“La politica vera, quella degli affari che vince su tutto”.
“Anche l’energia è terra di conquista: nelle centrali elettriche e per i gasdotti, gli affari rimangono “convenzionali”, non c’è nulla di alternativo. Importante è usare tutti i canali possibili”
“Il caso dell’Italbrokers: vele, donne e feste nella Liguria rossa di Claudio Burlando”.
Tutto comincia dalle incredibili convergenze tra Berlusconi e D’Alema, dalla famosa Bicamerale fino ad arrivare ai loro scudieri, De Santis e Dell’Utri.
Le intercettazioni e gli atti di diverse indagini consentono di ricostruire i legami e gli incroci tra schieramenti opposti. Anche la prostituzione non ha colore: Tarantini procura donne al Cavaliere dopo averlo fatto per gli uomini del “cerchio magico” di D’Alema.
Ma le combinazioni sono tante. Da Pronzato a Morichini e Lazzarini fino allo scandalo Enav, passando sempre per Italbrokers, il più grande broker assicurativo italiano. Naturalmente non poteva mancare in questa grande ammucchiata lui, l’onnipresente Bisignani, amico di tutti e infaticabile manovratore.
Gli autori non fanno sconti a nessuno. Ecco il sottobosco italiano, dalle seconde e terze linee, quelle che contano davvero e decidono dove la politica deve andare.
Il grande male italiano. La politica degli affari e gli affari della politica, quell’intreccio di interessi che raramente emerge alla luce del sole ma che condiziona in modo decisivo la vita del paese: ecco il sottobosco, il cuore politico-economico dove il business è business, indipendentemente dal partito di appartenenza, e l’interesse di pochi, i soliti, piega l’interesse generale.
Tutti dalla stessa parte, quella dei soldi.
Così si arriva al paradosso che sul palcoscenico della politica destra e sinistra se le suonano di santa ragione, mentre nel sottobosco trovano un accordo che avvantaggia entrambe.
Gli autori spiegano come D’Alema e Berlusconi, due politici apparentemente schierati uno contro l’altro, in realtà alimentano un nucleo di potere che da vent’anni paralizza l’Italia. Esemplare l’affare del petrolio venezuelano: da una parte Roberto De Santis, che chiama D’Alema “fratello maggiore”, e dall’altra Marcello Dell’Utri, ritenuto dal tribunale di Palermo cinghia di trasmissione tra Forza Italia e la mafia.
In mezzo un mediatore come l’ex democristiano Aldo Micciché, latitante ed emissario della ’ndrangheta in America latina.
Ogni occasione è buona per garantire favori e avviare affari, anche le signorine di Tarantini o la fondazione Italianieuropei, finita sui giornali per le indagini della magistratura. E capita che lobbisti di sinistra, che hanno conquistato poltrone e strappato contratti ovunque, si appoggino a uomini di potere centristi o berlusconiani.
Così le regole del merito e della sana competizione sono falsate e i grandi investimenti con risorse pubbliche decisi senza garanzie di trasparenza. Nessun taglio sarà efficace se non riuscirà a spaccare questa corteccia così spessa e diffusa.
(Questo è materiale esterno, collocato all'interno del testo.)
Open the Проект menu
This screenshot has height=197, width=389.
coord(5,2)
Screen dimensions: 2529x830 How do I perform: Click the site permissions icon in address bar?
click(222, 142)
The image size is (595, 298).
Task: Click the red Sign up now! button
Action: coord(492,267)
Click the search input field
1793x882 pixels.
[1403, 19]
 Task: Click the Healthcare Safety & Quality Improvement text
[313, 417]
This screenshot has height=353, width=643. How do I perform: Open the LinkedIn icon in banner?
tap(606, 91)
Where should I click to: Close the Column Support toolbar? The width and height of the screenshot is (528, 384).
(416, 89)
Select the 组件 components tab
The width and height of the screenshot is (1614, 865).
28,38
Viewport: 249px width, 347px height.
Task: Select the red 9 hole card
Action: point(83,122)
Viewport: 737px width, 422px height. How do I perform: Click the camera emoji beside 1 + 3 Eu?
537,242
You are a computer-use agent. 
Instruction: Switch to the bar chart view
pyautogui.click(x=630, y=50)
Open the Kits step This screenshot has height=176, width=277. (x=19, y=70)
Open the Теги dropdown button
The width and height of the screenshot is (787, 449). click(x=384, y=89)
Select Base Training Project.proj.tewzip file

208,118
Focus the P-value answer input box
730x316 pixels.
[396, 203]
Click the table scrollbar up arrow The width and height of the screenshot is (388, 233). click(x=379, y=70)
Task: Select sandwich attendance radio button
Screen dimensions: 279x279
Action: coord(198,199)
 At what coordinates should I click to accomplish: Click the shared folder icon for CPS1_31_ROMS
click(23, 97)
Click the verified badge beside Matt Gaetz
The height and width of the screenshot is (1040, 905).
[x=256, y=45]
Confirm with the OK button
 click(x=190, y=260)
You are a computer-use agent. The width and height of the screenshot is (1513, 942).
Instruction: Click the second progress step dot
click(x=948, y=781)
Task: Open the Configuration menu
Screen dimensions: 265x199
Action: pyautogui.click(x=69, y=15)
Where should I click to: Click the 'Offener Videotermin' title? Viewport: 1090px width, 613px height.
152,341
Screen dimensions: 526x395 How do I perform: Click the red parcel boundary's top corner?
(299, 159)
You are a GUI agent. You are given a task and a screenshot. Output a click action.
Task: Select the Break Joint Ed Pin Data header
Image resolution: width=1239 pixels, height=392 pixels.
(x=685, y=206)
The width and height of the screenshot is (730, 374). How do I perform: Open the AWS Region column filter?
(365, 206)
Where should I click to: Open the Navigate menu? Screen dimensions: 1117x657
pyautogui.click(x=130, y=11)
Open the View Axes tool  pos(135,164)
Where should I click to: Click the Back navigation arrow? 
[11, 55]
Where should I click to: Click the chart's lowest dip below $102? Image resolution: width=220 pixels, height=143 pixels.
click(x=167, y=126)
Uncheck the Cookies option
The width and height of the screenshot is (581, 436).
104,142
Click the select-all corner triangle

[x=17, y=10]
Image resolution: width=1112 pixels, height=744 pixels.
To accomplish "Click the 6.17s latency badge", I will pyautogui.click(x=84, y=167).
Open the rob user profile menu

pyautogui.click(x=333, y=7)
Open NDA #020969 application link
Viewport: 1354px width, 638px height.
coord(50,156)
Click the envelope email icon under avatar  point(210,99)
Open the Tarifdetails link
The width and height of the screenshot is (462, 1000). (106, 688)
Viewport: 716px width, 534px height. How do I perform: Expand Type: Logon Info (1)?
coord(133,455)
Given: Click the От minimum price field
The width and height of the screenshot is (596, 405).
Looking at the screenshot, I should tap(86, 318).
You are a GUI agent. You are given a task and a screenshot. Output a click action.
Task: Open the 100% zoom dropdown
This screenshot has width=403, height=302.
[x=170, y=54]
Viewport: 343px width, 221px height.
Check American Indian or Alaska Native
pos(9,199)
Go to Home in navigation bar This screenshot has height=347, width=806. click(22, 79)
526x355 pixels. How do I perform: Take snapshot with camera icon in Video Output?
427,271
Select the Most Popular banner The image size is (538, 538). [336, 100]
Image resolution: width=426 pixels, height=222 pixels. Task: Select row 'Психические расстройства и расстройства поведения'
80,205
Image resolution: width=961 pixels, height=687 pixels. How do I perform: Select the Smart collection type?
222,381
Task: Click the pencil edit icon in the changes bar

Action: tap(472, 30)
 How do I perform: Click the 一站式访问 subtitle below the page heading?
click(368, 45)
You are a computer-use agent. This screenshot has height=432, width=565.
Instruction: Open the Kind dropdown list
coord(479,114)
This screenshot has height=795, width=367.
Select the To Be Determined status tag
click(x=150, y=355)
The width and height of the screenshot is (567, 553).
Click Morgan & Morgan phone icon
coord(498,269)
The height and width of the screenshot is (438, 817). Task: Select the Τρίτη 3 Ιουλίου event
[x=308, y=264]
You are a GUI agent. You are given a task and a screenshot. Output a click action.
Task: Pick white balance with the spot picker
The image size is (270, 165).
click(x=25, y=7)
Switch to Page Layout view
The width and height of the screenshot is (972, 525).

Nessun rilancio sarà possibile finché al potere rimarranno loro, gli uomini del sottobosco.
-Ferruccio Sansa (1968) ), giornalista a “Il Messaggero”, “la Repubblica”, “La Stampa”, è ora inviato de “il Fatto Quotidiano”. Ha collaborato tra l’altro con Radio Popolare, “Micromega” e con giornali tedeschi e inglesi, da “Geo” a “The Guardian”.
Ha pubblicato i libri I RAGAZZI DI SATANA, MILANO DA MORIRE, e con Marco Preve ha scritto per Chiarelettere due inchieste sul degrado dell’ambiente in Italia e sul rapporto tra il mattone, la politica e la criminalità organizzata: IL PARTITO DEL CEMENTO e LA COLATA.